Gregory Betts’ introduction to the collection highlights her formal diversity and her unique combination of feminist and avant-garde affinities. He connects the geographies of her life — including Northern Ontario where she was raised, downtown Toronto where she studied with cutting-edge authors and artists like bpNichol and Michael Snow, and Montreal where she integrated with the country’s leading feminist authors and thinkers — with her polyphonic experimentation. While traversing the problem of bifurcated identities, Christakos is funny at a deeply semiotic level, wickedly wry, exposing something about the way we think by examining the way we speak of it.
In her afterword, Christakos maps out a philosophy of writing that highlights her self-consciousness of the foibles of language but also deep concern for the themes she writes about, including her career-length exploration of self-discovery, hetero-, queer and bi-sexual sexualities, motherhood, self-care, and linguistic alienation. Indeed, Margaret Christakos is a whole-body poet, writing with the materiality of language about the movement of interior thought to embodied experience in the world.

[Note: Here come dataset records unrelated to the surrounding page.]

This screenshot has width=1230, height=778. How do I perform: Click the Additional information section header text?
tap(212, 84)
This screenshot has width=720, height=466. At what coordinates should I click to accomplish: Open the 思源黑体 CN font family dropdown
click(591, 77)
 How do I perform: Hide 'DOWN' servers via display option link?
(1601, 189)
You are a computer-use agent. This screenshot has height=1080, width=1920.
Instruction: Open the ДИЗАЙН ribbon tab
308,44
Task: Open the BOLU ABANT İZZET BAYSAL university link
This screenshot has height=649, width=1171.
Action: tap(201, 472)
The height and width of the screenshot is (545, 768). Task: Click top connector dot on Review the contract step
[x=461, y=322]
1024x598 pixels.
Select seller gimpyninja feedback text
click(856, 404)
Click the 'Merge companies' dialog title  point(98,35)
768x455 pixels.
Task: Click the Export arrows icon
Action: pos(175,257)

Margaret Christakos has published nine collections of poetry, a novel, and a collection of creative memoir. She is Canada Council Writer in Residence at the University of Western Ontario in 2016/2017. She lives in Toronto. Find her on Twitter @MChristakos
Gregory Betts is the Chancellor's Chair for Research Excellence at Brock University and the director of the Centre for Canadian Studies. He is the author of Avant-Garde Canadian Literature: The Early Manifestations (2013) as well as six books of experimental poetry. He is currently the artistic director of the Festival of Readers in St. Catharines.